OnePlusYou Quizzes and Widgets

Tuesday, April 22, 2008

remembering memories,

the mind is such a wonderful yet deceptive thing. for starters, like when something absurdly shocking happens, you faint, its inbuilt self defense mechanism just kicks in, and chances are the next time you wake up, the memories gone the very moment they materialized;

almost as though it never happened.

well of course memories could be lost in other ways. for one, simply by not thinking of a certain thing for long periods of time could create a mental lapse; half-hearted attempt to reminisce might not dredge this lost piece of experience, the worse case scenario might even see you fully unable to recall.

but as with most situations associated with the human brain, few things are cast in stone. Be it a simple knock on the head, or a sudden, unexpected flutter of wings, a small action or event could see everything just come flooding back. Little rhyme or reason needed.

perhaps it was the other day when i decided to walk in the rain. feeling the cold send chills right through my spine brought back a piece of childhood which i had lost until now.
(alternatively it could be the jolt of pain when i scraped my shin on the little wooden piece which triggered it, but i can't be sure.)

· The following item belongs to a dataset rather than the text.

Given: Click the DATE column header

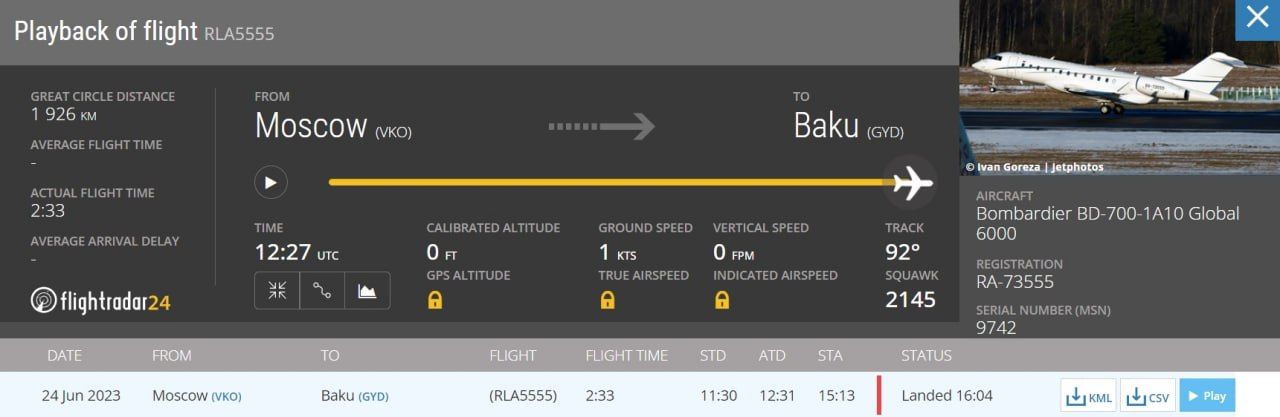Looking at the screenshot, I should coord(64,356).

i was roughly seven. it was at a tuition centre where i made one of the few friends who really left a impact on my life. to be honest, the number of acquaintances i have made has been relatively large, but in actual fact those who i can call close friends have been few and far far between. as you might have figured out by now, i'm not one easy person to get along with. Especially at that age, not too many people had the same penchant for cynical jokes and pulling off elaborate pranks for the sake of a good laugh. pranks on the teacher if i should mention.

anyway, her name was Eunice and this is scary, given my sieve-like memory, its a surprise that i happen to remember her rather vividly. Fair, taller than me (at that time), oval face sharp chin and big eyes. but naturally the most important characteristic was her sense of humor.

the strongest memory we shared so happens to be the time i did something to our english tutor. i really can't remember what was it, but i remember her crying and screaming, certainly not the norm for her who is normally calm and way way collected. i glanced around and caught Eunice's glance, and her look told me she felt like an asshole too. the worrying bit, however, is i don't remember us apologising.

of course i would have, wouldn't i..?



Friends at that age are probably the ones you'll treasure the most upon looking back; simply because children that young's sole criteria when it comes to friends is just being able to get along. Throw aside social status, age, gender, physical features and most importantly, ulterior motives, and chances are you end up with 2 random people who click. Friendship is so much purer this way, when you know you can trust each other and disregard all defenses as you know he/she would not hurt you, intentionally at least.

however you might argue, once you are of a certain age such friendships would not be likely or even possible. But solice comes knowing you experienced it once and had a hell of a time with each other.

i wonder why this slipped my mind for so many years till now.
But as above mentioned, the mind is unfathomable. though i certainly wish i had gotten her email or number or something. why do i vaguely remember her migrating.

perhaps our paths may cross someday,

hopefully the partner in crime i miss might still remember me.